Records contained in a dataset:
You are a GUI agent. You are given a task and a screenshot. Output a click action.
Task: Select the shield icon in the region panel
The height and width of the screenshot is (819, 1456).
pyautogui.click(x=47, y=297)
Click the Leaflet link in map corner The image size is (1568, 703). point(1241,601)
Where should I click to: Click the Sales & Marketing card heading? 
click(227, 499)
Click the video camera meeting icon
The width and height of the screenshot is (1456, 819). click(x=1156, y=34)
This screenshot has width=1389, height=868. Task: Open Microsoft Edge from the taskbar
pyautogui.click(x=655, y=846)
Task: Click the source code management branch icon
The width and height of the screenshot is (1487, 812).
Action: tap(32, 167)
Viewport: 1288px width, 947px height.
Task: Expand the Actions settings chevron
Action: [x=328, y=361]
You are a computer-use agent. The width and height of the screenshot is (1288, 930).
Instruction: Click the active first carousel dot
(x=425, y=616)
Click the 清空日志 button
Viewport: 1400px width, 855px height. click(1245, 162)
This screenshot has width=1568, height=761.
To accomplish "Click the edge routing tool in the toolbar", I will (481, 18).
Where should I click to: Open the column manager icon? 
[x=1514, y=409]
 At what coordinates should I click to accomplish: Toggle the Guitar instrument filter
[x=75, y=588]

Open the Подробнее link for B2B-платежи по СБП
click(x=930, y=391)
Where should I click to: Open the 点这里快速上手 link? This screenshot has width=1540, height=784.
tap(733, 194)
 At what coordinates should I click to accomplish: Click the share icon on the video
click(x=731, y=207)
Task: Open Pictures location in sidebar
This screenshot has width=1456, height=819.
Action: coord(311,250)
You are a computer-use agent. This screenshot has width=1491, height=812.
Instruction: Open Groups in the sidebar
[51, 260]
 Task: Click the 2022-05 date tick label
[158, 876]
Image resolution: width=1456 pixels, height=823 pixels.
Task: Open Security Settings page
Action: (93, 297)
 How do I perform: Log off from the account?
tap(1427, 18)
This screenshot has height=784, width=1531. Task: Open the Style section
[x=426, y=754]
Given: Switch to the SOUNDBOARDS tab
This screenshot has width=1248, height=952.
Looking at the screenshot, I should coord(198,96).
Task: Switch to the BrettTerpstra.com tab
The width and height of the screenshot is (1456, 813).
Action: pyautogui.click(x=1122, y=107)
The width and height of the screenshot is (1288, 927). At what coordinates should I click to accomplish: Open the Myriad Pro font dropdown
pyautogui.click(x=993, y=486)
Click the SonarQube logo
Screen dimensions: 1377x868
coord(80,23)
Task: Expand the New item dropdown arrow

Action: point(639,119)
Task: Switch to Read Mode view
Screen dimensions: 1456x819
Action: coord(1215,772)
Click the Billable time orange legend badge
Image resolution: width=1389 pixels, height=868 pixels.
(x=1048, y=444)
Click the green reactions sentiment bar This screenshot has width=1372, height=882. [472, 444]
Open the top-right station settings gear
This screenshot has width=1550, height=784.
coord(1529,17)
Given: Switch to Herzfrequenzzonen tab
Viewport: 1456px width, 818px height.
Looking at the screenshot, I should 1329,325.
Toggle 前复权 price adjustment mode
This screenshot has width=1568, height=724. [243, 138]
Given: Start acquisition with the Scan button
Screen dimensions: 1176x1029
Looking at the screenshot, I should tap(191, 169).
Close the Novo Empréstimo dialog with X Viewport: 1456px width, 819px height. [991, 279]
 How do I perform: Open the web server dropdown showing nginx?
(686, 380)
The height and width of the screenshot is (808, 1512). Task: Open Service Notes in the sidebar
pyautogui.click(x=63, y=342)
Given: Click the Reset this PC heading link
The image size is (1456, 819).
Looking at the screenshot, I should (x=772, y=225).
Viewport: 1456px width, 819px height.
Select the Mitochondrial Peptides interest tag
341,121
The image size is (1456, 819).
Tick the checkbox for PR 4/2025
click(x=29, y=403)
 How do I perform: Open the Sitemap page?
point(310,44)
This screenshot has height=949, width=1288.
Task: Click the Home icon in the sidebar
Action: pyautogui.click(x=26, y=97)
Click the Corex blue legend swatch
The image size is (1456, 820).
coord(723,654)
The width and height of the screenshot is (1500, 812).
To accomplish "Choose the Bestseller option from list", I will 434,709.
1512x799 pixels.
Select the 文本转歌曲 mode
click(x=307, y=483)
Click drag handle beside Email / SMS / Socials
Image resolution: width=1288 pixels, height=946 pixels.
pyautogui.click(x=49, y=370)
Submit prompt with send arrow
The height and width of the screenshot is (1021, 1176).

» Directions
Which of the lines above hold the word "computer"? Copy each one.

» Answer for the task
You are a computer-use agent. The width and height of the screenshot is (1288, 930).
You are a computer-use agent. This screenshot has width=1491, height=812.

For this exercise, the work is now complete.